- [TO DO] Print the data that follows exactly as it stands, from its first line through the line containing "Choose x.com as", and stop there.

- [MATERIAL PROVIDED]
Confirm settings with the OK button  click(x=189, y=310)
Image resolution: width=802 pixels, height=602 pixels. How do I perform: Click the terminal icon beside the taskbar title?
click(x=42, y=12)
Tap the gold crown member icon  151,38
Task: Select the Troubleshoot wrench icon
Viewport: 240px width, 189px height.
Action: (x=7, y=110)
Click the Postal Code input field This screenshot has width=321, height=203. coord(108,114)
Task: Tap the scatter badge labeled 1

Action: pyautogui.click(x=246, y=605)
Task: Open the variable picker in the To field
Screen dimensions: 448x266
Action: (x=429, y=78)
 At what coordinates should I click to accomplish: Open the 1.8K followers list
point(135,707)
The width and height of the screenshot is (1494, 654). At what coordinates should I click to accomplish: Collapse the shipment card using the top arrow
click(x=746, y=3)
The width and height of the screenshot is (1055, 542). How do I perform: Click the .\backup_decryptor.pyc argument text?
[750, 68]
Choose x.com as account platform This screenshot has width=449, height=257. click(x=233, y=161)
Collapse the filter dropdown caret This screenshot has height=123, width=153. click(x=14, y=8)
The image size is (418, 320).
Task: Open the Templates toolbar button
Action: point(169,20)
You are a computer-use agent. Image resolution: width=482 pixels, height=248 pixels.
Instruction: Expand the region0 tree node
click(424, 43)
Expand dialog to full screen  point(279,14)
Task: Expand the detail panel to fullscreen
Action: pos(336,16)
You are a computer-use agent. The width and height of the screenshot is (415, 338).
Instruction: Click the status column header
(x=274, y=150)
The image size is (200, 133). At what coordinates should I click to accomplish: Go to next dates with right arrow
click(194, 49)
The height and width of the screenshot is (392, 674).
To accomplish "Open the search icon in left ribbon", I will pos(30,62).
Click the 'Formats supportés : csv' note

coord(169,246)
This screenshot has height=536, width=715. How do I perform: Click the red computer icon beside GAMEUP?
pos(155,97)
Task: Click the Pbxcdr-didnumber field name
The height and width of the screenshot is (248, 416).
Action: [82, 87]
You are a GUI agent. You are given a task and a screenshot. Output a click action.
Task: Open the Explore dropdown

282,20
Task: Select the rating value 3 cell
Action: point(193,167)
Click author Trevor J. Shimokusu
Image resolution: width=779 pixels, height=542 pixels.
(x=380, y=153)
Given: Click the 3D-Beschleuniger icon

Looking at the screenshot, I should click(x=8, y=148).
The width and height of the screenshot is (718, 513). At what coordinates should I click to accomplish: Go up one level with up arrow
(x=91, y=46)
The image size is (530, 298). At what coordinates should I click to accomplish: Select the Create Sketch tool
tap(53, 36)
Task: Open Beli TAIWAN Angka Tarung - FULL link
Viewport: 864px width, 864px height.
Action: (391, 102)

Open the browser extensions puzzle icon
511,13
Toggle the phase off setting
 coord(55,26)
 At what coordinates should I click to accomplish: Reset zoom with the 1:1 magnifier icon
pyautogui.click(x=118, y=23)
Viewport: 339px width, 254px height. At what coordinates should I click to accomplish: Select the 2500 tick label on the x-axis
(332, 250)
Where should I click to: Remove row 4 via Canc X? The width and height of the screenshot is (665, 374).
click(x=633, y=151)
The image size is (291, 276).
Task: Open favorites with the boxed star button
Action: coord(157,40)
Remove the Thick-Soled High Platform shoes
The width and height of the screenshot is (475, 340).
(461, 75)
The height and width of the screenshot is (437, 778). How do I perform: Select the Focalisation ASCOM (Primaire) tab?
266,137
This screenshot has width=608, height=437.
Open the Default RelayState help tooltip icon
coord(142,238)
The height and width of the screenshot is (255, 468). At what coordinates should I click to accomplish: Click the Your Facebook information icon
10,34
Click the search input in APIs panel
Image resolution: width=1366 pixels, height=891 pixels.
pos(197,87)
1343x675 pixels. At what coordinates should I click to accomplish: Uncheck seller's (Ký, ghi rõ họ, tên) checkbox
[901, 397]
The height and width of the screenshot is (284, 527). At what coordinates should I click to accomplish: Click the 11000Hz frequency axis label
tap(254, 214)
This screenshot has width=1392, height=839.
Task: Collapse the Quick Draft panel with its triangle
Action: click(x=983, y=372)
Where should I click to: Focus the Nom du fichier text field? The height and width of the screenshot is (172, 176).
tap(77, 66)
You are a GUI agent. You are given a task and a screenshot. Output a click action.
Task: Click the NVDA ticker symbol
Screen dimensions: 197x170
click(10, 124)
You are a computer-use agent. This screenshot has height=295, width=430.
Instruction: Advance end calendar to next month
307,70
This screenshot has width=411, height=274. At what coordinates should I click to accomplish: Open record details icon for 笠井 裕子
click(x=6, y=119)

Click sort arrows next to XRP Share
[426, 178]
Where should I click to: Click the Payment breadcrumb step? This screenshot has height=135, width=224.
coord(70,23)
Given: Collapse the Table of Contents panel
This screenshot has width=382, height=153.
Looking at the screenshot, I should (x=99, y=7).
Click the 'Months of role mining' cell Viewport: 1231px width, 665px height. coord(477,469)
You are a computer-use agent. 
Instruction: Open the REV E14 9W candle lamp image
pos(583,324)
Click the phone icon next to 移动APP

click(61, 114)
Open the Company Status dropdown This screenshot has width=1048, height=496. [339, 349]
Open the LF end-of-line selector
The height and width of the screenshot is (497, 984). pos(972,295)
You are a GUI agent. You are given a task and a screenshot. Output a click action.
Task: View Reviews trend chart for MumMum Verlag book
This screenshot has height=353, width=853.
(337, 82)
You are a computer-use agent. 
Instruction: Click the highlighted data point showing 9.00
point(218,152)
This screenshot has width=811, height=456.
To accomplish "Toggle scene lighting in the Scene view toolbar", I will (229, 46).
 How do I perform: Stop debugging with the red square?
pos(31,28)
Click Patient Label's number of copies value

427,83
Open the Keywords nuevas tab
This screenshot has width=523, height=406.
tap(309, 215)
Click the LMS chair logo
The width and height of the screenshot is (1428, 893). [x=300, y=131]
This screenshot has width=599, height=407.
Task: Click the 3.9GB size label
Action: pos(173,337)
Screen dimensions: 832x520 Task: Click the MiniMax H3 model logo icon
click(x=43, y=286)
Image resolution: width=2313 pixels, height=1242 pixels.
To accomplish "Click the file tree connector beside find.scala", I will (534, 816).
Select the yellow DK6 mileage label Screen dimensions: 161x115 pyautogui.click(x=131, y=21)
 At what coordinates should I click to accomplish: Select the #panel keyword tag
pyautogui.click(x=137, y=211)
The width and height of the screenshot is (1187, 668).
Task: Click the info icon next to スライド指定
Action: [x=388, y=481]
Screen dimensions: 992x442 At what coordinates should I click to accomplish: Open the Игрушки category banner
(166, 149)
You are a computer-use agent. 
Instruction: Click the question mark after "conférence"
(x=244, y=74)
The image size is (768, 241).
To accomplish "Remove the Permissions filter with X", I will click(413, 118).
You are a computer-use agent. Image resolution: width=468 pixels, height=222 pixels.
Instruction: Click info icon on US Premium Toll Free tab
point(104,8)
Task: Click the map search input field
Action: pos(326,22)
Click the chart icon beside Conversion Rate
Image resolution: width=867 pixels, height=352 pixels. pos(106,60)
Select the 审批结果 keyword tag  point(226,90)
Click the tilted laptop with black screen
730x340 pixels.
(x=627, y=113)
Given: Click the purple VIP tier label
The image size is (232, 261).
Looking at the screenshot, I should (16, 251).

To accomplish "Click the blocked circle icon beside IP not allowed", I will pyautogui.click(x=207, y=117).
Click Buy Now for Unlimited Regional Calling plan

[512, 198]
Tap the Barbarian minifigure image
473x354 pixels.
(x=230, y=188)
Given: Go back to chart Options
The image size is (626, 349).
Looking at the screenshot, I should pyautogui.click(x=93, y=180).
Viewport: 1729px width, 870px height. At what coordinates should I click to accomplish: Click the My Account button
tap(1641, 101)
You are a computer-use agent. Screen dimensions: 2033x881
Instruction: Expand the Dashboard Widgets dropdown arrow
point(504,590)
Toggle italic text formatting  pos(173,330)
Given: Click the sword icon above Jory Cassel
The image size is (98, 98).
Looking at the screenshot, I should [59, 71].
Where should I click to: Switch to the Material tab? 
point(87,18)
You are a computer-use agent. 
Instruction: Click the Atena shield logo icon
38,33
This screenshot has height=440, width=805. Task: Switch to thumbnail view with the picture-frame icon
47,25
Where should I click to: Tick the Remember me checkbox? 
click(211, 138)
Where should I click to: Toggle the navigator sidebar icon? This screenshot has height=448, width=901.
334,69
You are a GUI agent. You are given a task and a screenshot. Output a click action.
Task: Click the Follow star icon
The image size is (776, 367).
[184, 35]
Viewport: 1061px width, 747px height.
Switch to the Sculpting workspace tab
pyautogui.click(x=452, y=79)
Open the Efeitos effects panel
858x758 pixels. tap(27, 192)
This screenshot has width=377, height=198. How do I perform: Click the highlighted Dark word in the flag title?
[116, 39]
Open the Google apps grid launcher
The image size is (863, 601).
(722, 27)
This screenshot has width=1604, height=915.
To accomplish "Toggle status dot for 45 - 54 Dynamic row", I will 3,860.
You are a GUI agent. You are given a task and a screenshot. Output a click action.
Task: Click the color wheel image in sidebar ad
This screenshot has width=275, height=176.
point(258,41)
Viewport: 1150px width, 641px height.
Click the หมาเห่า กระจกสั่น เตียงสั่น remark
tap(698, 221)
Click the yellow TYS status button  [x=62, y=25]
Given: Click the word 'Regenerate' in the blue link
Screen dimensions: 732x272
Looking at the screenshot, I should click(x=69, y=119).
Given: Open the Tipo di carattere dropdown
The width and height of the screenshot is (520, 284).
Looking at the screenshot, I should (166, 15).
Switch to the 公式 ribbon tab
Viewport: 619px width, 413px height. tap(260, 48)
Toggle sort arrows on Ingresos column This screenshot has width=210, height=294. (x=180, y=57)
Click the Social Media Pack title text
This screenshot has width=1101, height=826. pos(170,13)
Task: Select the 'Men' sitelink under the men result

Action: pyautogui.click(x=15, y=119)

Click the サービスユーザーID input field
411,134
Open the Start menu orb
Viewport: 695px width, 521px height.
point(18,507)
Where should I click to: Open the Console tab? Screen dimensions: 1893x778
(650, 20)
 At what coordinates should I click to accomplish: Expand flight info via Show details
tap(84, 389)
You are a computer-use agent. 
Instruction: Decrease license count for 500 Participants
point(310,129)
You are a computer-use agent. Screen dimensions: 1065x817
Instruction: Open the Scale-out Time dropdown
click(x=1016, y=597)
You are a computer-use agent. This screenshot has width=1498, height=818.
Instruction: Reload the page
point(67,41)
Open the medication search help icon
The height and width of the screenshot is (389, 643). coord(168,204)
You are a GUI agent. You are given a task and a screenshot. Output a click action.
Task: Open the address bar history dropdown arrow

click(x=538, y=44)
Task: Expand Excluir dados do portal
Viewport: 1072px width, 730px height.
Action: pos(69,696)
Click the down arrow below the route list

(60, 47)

- [RESULT OF THE EXERCISE]
Confirm settings with the OK button  click(x=189, y=310)
Image resolution: width=802 pixels, height=602 pixels. How do I perform: Click the terminal icon beside the taskbar title?
click(x=42, y=12)
Tap the gold crown member icon  151,38
Task: Select the Troubleshoot wrench icon
Viewport: 240px width, 189px height.
Action: (x=7, y=110)
Click the Postal Code input field This screenshot has width=321, height=203. coord(108,114)
Task: Tap the scatter badge labeled 1

Action: pyautogui.click(x=246, y=605)
Task: Open the variable picker in the To field
Screen dimensions: 448x266
Action: (x=429, y=78)
 At what coordinates should I click to accomplish: Open the 1.8K followers list
point(135,707)
The width and height of the screenshot is (1494, 654). At what coordinates should I click to accomplish: Collapse the shipment card using the top arrow
click(x=746, y=3)
The width and height of the screenshot is (1055, 542). How do I perform: Click the .\backup_decryptor.pyc argument text?
[750, 68]
Choose x.com as account platform This screenshot has width=449, height=257. click(x=233, y=161)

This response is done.